Oh, one other thing that's been bugging me, tangentially related to recent events...

>> Thursday, July 30, 2009

Bud Light? Dude. Bud Light?!? For fuck's sake, Mr. President. I'm really, really, really disappointed in you. Seriously. It's piss in a glass. You might as well have been drinking that non-alcoholic crapwater Biden was gulping down. I'm not saying you have to be an IPA guy like myself or anything... but Bud fucking Light? I thought you were inviting Gates and Crowley over to drink beer.

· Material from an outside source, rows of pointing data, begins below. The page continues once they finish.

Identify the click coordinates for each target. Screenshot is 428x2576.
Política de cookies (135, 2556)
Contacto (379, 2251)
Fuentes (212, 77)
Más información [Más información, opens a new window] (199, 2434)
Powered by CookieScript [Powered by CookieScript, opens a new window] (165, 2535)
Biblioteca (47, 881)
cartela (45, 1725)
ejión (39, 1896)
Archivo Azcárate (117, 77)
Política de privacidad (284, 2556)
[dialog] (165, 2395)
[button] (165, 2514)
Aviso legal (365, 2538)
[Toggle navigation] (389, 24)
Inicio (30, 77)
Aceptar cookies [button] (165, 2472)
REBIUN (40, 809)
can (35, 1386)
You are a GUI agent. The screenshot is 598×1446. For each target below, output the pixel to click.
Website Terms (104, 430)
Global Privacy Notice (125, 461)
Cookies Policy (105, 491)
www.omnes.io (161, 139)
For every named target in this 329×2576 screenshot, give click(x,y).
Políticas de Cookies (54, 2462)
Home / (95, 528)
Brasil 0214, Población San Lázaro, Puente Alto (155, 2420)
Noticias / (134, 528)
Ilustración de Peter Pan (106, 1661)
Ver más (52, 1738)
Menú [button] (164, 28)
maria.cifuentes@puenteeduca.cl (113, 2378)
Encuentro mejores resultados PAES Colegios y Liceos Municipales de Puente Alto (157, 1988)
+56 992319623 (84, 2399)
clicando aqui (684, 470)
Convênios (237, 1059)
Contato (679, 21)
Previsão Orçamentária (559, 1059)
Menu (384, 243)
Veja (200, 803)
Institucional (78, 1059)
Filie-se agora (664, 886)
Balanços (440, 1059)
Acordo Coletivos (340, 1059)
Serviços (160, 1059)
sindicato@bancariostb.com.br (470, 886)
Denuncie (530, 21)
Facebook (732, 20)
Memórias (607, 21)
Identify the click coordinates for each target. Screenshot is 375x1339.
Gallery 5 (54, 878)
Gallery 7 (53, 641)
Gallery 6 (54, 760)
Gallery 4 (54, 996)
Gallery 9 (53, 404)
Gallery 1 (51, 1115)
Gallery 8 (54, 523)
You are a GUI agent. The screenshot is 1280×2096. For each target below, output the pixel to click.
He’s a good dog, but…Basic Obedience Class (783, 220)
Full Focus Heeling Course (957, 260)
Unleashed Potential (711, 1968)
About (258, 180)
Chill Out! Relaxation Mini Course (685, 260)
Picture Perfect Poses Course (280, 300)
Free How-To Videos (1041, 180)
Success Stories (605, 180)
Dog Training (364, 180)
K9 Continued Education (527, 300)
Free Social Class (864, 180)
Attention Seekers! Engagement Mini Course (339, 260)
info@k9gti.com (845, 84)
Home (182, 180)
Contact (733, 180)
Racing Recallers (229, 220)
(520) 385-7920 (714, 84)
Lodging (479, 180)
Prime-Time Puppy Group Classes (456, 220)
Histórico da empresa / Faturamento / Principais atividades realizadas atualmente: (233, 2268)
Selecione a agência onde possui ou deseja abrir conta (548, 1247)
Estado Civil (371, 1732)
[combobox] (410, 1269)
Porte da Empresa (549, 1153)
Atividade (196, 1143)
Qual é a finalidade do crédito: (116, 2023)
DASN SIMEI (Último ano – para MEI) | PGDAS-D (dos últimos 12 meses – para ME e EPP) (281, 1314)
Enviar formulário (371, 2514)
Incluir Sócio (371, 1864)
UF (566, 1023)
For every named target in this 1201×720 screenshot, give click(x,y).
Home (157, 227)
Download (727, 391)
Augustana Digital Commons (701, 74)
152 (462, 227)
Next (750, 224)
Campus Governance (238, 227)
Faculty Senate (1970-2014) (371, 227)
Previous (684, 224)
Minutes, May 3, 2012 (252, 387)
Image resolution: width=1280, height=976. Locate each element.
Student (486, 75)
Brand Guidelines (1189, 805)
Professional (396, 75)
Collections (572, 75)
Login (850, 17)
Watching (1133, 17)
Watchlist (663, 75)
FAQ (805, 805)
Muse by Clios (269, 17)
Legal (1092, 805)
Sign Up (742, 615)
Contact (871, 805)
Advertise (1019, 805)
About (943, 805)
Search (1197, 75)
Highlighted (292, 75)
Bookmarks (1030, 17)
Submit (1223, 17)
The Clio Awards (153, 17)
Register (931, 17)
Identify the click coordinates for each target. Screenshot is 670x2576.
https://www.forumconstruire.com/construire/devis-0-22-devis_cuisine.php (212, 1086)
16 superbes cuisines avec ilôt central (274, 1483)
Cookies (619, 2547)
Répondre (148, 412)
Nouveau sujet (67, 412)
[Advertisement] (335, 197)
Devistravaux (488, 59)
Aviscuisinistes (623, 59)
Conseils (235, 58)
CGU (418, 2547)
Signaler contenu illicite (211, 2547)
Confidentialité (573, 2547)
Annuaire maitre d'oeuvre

WTF?

Mr. President, I believe we need to have a serious policy discussion. This simply will not stand.


ntsc Friday, July 31, 2009 at 7:07:00 AM EDT  

To hell with Bud Light, Bud would have been bad enough. I haven't been able to drink main stream American beer since serving in Germany. They all use a horse as a final filter.

Nathan Friday, July 31, 2009 at 9:05:00 AM EDT  

You're not alone in your objections:


Eric Friday, July 31, 2009 at 9:29:00 AM EDT  

I'd drink that international beer the Sam Adams guy says he'd have made for the occasion. Maybe he'll brew it anyway.

BD Friday, July 31, 2009 at 11:40:00 AM EDT  

Turns out only Obama drank the horse piss. Gates had a Red Stripe and Crowley drank Blue Moon. After the crap he took over arugula, I'll give him a pass this time.


rbird Sunday, August 2, 2009 at 11:45:00 AM EDT  

The man likes Bud Light...and clearly he could shed a few pounds.

Leanright,  Monday, August 3, 2009 at 12:27:00 PM EDT  

I think the most exciting part of this post, Eric, is that you, like me, are and IPA guy.

Perhaps if we are ever in the same place, we could have our own beer summit.

Head to BevMo and pick up a bottle of Stone 13th Anniversary IPA. The most hops they've ever brewed in a beer.

Jim Wright Monday, August 3, 2009 at 9:20:00 PM EDT  

It's a warning, Eric. Behave yourselves or the president will make you drink the shitty beer until you change your ways.

Wait till the next North Korean talks, he'll make those fuckers drink Past Blue Ribbon until they give up their nuclear program. He's calling it the Nukes for Alka-Seltzer program.

Iranians? Hamms.

Venezuela? Those bastards are getting Coors Lite.

To hell with saber rattling, let's start shaking some beer cans.

(and seriously, Eric, I could have written an entire snarky post on this tangent in my usual fashion. Thanks for fucking that up for me).